§ **Saved data entries**
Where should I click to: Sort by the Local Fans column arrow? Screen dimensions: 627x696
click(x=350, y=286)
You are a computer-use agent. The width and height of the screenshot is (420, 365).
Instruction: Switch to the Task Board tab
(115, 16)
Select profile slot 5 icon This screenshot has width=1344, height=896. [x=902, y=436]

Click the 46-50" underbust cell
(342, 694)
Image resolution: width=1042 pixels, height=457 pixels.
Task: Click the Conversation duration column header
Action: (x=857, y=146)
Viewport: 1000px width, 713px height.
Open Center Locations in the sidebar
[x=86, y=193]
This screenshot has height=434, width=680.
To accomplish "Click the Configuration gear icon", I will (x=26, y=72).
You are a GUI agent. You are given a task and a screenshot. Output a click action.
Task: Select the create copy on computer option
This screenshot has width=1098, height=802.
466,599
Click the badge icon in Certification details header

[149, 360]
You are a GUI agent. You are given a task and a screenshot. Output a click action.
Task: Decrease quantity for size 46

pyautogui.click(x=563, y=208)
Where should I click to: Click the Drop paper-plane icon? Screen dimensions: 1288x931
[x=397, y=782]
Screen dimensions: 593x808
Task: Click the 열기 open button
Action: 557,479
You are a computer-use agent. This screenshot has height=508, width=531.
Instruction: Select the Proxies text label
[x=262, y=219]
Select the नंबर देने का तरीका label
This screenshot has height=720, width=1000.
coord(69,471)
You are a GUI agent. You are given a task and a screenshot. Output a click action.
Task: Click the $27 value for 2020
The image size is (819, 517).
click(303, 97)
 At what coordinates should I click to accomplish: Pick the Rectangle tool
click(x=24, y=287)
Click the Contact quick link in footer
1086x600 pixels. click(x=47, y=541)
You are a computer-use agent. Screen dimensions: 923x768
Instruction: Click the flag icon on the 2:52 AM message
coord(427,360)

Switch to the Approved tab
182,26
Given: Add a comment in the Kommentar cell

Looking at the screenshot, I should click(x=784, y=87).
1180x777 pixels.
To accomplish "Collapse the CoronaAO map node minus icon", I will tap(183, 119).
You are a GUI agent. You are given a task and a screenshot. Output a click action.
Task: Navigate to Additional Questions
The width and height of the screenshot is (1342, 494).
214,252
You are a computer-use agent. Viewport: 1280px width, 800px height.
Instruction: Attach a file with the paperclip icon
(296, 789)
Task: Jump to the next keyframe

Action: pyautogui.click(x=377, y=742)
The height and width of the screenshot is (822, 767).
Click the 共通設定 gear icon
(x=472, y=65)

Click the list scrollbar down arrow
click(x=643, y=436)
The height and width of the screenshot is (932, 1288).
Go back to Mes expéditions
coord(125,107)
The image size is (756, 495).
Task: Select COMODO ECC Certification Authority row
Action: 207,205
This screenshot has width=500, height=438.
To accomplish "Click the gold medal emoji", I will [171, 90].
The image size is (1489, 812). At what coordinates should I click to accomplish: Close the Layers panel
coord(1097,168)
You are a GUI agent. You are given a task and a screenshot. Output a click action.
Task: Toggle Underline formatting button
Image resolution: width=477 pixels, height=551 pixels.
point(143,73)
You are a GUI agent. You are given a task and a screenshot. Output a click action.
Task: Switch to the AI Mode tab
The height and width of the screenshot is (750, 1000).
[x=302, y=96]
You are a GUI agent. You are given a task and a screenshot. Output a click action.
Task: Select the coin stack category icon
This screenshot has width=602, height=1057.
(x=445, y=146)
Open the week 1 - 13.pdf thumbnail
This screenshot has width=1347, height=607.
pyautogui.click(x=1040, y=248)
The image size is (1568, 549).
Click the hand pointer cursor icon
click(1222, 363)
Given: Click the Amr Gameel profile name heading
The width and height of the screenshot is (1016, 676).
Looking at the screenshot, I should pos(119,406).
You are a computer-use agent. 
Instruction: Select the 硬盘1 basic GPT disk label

§ **YOUR OBJECTIVE**
Repeat all the records. Match each line exactly.

§ **YOUR SOLUTION**
Where should I click to: Sort by the Local Fans column arrow? Screen dimensions: 627x696
click(x=350, y=286)
You are a computer-use agent. The width and height of the screenshot is (420, 365).
Instruction: Switch to the Task Board tab
(115, 16)
Select profile slot 5 icon This screenshot has width=1344, height=896. [x=902, y=436]

Click the 46-50" underbust cell
(342, 694)
Image resolution: width=1042 pixels, height=457 pixels.
Task: Click the Conversation duration column header
Action: (x=857, y=146)
Viewport: 1000px width, 713px height.
Open Center Locations in the sidebar
[x=86, y=193]
This screenshot has height=434, width=680.
To accomplish "Click the Configuration gear icon", I will (x=26, y=72).
You are a GUI agent. You are given a task and a screenshot. Output a click action.
Task: Select the create copy on computer option
This screenshot has width=1098, height=802.
466,599
Click the badge icon in Certification details header

[149, 360]
You are a GUI agent. You are given a task and a screenshot. Output a click action.
Task: Decrease quantity for size 46

pyautogui.click(x=563, y=208)
Where should I click to: Click the Drop paper-plane icon? Screen dimensions: 1288x931
[x=397, y=782]
Screen dimensions: 593x808
Task: Click the 열기 open button
Action: 557,479
You are a computer-use agent. This screenshot has height=508, width=531.
Instruction: Select the Proxies text label
[x=262, y=219]
Select the नंबर देने का तरीका label
This screenshot has height=720, width=1000.
coord(69,471)
You are a GUI agent. You are given a task and a screenshot. Output a click action.
Task: Click the $27 value for 2020
The image size is (819, 517).
click(303, 97)
 At what coordinates should I click to accomplish: Pick the Rectangle tool
click(x=24, y=287)
Click the Contact quick link in footer
1086x600 pixels. click(x=47, y=541)
You are a computer-use agent. Screen dimensions: 923x768
Instruction: Click the flag icon on the 2:52 AM message
coord(427,360)

Switch to the Approved tab
182,26
Given: Add a comment in the Kommentar cell

Looking at the screenshot, I should click(x=784, y=87).
1180x777 pixels.
To accomplish "Collapse the CoronaAO map node minus icon", I will tap(183, 119).
You are a GUI agent. You are given a task and a screenshot. Output a click action.
Task: Navigate to Additional Questions
The width and height of the screenshot is (1342, 494).
214,252
You are a computer-use agent. Viewport: 1280px width, 800px height.
Instruction: Attach a file with the paperclip icon
(296, 789)
Task: Jump to the next keyframe

Action: pyautogui.click(x=377, y=742)
The height and width of the screenshot is (822, 767).
Click the 共通設定 gear icon
(x=472, y=65)

Click the list scrollbar down arrow
click(x=643, y=436)
The height and width of the screenshot is (932, 1288).
Go back to Mes expéditions
coord(125,107)
The image size is (756, 495).
Task: Select COMODO ECC Certification Authority row
Action: 207,205
This screenshot has width=500, height=438.
To accomplish "Click the gold medal emoji", I will [171, 90].
The image size is (1489, 812). At what coordinates should I click to accomplish: Close the Layers panel
coord(1097,168)
You are a GUI agent. You are given a task and a screenshot. Output a click action.
Task: Toggle Underline formatting button
Image resolution: width=477 pixels, height=551 pixels.
point(143,73)
You are a GUI agent. You are given a task and a screenshot. Output a click action.
Task: Switch to the AI Mode tab
The height and width of the screenshot is (750, 1000).
[x=302, y=96]
You are a GUI agent. You are given a task and a screenshot. Output a click action.
Task: Select the coin stack category icon
This screenshot has width=602, height=1057.
(x=445, y=146)
Open the week 1 - 13.pdf thumbnail
This screenshot has width=1347, height=607.
pyautogui.click(x=1040, y=248)
The image size is (1568, 549).
Click the hand pointer cursor icon
click(1222, 363)
Given: Click the Amr Gameel profile name heading
The width and height of the screenshot is (1016, 676).
Looking at the screenshot, I should pos(119,406).
You are a computer-use agent. 
Instruction: Select the 硬盘1 basic GPT disk label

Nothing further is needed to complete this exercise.